**AIM OF THE EXERCISE**
Of the material below, the lines to be retyped are those from the line containing "Contact (68, 2538)" through the line containing "Περιοδικά λόγου και τέχνης (292, 26)", inclusive; reproduce them exactly.

**AVAILABLE DATA**
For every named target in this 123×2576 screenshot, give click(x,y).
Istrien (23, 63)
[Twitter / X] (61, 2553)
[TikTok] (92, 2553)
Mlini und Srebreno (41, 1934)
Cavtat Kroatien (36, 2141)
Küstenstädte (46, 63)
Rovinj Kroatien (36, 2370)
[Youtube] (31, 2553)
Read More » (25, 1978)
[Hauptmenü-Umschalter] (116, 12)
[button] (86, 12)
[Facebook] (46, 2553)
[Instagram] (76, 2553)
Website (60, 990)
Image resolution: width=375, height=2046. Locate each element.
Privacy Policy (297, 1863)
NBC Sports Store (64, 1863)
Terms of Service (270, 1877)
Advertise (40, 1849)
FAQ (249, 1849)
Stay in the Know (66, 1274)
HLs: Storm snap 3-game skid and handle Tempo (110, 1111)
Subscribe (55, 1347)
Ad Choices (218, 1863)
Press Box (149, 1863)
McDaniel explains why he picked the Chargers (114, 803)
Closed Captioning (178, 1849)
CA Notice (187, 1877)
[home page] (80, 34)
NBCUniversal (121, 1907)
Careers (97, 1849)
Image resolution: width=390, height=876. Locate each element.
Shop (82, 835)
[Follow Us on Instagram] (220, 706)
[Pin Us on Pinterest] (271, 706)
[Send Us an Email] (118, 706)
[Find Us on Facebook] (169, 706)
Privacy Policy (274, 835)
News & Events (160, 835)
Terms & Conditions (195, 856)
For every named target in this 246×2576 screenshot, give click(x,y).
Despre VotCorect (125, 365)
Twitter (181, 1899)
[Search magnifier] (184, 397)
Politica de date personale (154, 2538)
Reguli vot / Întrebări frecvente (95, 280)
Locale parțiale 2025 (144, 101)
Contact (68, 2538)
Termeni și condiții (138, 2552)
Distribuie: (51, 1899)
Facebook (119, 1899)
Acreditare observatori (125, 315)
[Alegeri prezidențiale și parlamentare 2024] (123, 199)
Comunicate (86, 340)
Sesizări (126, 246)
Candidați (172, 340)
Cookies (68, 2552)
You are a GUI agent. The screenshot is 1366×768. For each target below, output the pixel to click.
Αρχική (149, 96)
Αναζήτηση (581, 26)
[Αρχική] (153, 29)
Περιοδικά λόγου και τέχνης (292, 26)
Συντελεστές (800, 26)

**YOUR RESPONSE**
Contact (68, 2538)
Termeni și condiții (138, 2552)
Distribuie: (51, 1899)
Facebook (119, 1899)
Acreditare observatori (125, 315)
[Alegeri prezidențiale și parlamentare 2024] (123, 199)
Comunicate (86, 340)
Sesizări (126, 246)
Candidați (172, 340)
Cookies (68, 2552)
You are a GUI agent. The screenshot is 1366×768. For each target below, output the pixel to click.
Αρχική (149, 96)
Αναζήτηση (581, 26)
[Αρχική] (153, 29)
Περιοδικά λόγου και τέχνης (292, 26)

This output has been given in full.